The 17 new plants planned would run on solar and other green sources, with each built, owned and operated by Egypt’s sovereign wealth fund in partnership with a group of local and foreign investors.
According to the fund’s chief executive officer, Ayman Soliman, Egypt is keen to build a sustainable technology base to control its destiny when it comes to water security.
The Arab world’s most populous nation relies on the Nile River for almost all its fresh water and is confronting a yawning supply deficit that officials fear will be worsened by a giant hydropower dam Ethiopia is filling on the main tributary.
Population growth and climate change have also made Egypt vulnerable to water scarcity. The world needs to spend $6.7 trillion on water infrastructure by 2030, according to the United Nations, which says that around 1.2 billion people already live in areas of physical shortages.

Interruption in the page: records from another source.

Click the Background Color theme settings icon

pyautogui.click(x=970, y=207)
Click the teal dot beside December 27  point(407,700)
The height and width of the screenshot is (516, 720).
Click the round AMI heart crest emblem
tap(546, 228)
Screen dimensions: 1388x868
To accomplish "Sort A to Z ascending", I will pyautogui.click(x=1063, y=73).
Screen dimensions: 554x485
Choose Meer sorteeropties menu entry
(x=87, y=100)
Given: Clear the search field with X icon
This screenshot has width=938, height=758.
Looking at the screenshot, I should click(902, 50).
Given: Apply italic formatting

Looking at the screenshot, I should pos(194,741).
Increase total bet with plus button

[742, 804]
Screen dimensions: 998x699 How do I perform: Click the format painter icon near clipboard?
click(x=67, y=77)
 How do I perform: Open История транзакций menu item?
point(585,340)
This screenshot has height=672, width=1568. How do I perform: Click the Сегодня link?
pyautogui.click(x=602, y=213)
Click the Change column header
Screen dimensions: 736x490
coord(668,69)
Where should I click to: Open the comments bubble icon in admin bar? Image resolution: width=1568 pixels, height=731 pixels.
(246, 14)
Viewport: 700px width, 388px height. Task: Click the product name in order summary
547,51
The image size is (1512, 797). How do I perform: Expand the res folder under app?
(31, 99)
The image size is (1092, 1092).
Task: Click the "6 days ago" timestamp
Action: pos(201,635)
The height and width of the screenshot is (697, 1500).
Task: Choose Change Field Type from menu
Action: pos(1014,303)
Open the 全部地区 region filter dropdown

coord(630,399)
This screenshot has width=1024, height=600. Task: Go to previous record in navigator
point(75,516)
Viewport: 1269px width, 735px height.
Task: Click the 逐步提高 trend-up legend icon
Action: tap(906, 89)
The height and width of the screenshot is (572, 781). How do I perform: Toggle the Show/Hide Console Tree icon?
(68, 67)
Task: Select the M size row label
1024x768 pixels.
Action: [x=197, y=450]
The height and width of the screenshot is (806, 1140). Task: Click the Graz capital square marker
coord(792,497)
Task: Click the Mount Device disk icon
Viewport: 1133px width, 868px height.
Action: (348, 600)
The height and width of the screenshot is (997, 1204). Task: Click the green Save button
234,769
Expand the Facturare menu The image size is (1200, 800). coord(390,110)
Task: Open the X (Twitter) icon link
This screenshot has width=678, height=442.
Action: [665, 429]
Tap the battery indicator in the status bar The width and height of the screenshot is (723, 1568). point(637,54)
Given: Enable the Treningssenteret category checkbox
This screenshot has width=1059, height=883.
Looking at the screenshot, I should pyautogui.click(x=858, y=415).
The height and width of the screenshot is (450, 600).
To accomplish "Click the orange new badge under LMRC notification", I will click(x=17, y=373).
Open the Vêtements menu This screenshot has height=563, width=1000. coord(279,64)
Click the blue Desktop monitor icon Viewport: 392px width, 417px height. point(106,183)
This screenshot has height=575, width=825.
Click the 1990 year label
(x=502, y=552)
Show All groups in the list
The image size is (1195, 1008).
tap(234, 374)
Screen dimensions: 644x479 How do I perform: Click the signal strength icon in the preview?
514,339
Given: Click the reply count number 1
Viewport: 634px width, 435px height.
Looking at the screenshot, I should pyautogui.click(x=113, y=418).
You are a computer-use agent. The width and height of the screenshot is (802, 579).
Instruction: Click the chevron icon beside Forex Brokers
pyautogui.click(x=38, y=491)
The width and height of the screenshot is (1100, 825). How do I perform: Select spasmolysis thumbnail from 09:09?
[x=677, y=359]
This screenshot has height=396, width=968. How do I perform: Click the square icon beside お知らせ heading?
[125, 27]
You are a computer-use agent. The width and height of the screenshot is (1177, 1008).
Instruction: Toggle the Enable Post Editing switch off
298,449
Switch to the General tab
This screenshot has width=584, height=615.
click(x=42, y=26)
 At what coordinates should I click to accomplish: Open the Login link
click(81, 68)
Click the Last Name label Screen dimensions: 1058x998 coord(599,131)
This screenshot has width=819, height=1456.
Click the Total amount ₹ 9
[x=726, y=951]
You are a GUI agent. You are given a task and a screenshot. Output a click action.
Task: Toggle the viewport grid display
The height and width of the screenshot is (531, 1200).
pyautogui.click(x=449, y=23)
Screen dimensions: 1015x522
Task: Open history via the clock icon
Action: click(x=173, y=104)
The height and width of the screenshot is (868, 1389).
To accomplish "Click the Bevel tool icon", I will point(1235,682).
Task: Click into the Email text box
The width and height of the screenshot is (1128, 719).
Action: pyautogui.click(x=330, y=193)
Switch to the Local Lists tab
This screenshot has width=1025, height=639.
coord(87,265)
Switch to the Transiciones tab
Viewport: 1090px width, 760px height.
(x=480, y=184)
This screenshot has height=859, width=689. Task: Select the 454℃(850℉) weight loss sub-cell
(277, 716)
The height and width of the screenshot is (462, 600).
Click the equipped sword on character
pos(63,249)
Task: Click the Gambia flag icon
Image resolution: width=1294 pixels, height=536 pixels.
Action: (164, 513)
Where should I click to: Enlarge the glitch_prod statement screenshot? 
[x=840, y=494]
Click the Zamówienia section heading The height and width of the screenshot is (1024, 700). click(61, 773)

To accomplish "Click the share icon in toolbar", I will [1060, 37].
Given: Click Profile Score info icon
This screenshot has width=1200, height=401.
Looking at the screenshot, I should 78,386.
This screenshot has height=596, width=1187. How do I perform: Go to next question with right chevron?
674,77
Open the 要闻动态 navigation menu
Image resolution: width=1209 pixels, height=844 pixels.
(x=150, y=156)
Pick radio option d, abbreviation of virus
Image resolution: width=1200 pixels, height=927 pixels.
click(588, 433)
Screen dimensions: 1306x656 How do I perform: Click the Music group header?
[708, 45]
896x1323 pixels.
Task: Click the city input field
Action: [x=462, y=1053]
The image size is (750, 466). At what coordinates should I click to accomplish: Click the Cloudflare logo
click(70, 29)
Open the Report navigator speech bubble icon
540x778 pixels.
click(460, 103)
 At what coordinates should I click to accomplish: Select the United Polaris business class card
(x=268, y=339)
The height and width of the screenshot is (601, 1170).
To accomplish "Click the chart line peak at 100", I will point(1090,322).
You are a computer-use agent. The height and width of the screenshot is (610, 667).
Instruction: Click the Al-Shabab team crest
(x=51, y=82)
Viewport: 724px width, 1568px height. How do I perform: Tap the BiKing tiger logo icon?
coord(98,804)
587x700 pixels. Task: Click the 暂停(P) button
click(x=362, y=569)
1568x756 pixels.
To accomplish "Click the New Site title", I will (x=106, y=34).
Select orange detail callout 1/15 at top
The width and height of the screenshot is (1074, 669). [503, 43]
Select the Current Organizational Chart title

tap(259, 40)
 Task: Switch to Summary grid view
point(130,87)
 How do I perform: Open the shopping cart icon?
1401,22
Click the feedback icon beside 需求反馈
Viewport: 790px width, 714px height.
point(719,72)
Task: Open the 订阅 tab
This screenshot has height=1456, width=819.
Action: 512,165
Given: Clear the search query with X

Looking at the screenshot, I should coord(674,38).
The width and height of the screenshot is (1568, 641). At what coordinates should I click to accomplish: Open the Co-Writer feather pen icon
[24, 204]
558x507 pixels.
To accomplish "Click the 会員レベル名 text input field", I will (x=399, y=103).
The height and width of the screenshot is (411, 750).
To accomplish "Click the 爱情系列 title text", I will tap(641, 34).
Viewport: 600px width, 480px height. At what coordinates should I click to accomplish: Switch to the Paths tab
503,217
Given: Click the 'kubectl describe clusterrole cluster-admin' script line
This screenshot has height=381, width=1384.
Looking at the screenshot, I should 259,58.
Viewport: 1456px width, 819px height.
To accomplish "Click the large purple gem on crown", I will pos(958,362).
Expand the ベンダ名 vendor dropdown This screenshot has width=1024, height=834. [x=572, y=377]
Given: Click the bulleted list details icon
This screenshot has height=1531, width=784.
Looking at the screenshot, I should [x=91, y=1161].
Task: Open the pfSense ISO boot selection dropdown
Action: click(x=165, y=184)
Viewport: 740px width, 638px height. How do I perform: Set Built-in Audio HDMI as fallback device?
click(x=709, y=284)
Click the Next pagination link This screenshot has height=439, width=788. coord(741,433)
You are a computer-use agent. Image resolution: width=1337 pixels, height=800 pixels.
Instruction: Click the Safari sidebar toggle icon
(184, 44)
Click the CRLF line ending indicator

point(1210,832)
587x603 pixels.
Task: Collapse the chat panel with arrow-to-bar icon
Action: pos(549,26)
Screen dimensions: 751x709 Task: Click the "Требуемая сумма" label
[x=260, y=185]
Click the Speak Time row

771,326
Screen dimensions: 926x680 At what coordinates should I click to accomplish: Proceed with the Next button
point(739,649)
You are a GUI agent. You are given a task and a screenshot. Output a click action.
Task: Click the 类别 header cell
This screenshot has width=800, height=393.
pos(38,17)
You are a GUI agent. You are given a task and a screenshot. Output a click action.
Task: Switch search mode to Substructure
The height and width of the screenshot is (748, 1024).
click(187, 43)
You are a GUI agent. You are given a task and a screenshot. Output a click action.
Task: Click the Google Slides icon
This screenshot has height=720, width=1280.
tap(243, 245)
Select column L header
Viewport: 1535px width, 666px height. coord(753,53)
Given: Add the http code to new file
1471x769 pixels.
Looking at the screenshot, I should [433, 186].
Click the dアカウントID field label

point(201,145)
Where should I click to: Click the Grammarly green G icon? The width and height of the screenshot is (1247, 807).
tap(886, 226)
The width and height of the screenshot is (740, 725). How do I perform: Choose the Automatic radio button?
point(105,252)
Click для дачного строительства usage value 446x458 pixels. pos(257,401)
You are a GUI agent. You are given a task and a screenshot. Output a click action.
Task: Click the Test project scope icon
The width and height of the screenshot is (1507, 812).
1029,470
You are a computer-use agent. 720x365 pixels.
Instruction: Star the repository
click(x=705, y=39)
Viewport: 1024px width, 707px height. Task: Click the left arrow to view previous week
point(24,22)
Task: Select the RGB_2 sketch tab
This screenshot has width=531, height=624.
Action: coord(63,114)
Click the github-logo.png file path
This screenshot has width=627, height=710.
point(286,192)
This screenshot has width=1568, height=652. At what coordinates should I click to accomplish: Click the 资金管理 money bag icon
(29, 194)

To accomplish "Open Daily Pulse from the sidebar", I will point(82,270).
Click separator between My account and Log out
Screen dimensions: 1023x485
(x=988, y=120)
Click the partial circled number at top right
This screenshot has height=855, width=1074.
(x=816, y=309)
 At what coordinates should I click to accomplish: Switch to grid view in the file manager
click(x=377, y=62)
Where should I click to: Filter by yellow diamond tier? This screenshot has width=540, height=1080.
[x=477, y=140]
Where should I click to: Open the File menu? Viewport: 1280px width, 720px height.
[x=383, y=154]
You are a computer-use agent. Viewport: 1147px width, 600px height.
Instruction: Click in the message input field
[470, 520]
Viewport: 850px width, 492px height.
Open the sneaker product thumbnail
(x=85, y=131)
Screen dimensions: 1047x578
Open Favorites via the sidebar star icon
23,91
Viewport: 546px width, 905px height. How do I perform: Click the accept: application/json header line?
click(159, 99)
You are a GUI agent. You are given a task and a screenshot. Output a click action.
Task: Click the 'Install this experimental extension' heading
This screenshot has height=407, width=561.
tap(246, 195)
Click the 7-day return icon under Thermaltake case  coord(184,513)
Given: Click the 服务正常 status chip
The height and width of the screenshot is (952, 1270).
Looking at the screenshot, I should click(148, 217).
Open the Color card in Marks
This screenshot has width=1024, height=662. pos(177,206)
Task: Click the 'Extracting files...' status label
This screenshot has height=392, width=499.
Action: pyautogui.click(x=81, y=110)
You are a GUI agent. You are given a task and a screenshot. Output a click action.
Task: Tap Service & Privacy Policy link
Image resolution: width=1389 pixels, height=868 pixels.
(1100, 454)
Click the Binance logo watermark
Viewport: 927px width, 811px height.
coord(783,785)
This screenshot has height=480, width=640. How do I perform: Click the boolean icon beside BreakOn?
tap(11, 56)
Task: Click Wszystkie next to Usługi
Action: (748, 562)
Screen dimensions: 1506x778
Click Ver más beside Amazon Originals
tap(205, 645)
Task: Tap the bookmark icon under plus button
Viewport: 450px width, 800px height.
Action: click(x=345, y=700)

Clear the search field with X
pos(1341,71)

Egypt, which needs about 114 billion cubic meters of water each year to cater for its more than 100 million people, receives only about half that from natural sources, according to the Irrigation Ministry. It addresses the shortfall by steps including recycling agricultural wastewater and groundwater and importing extra food instead of irrigating more crops.
The 17 plants, which are targeted to produce a combined 2.8 million cubic meters of desalinated water per day, are part of a broader plan to add 6.4 million cubic meters of daily capacity by 2050, Soliman said.
The ministries of housing, planning, finance and electricity are all involved, and the government will be the off-taker for the desalinated water at “competitive tariffs.”
Egypt was operating 76 desalination plants able to produce nearly 832,000 cubic meters per day as of May, according to the state-run Ahram Online news website.
Egypt’s first-ever sovereign fund, which was established in 2018, is modeled after initiatives in Malaysia and India. The fund aims to partner with the private sector and generate additional wealth from under-utilized state assets that it plans to manage.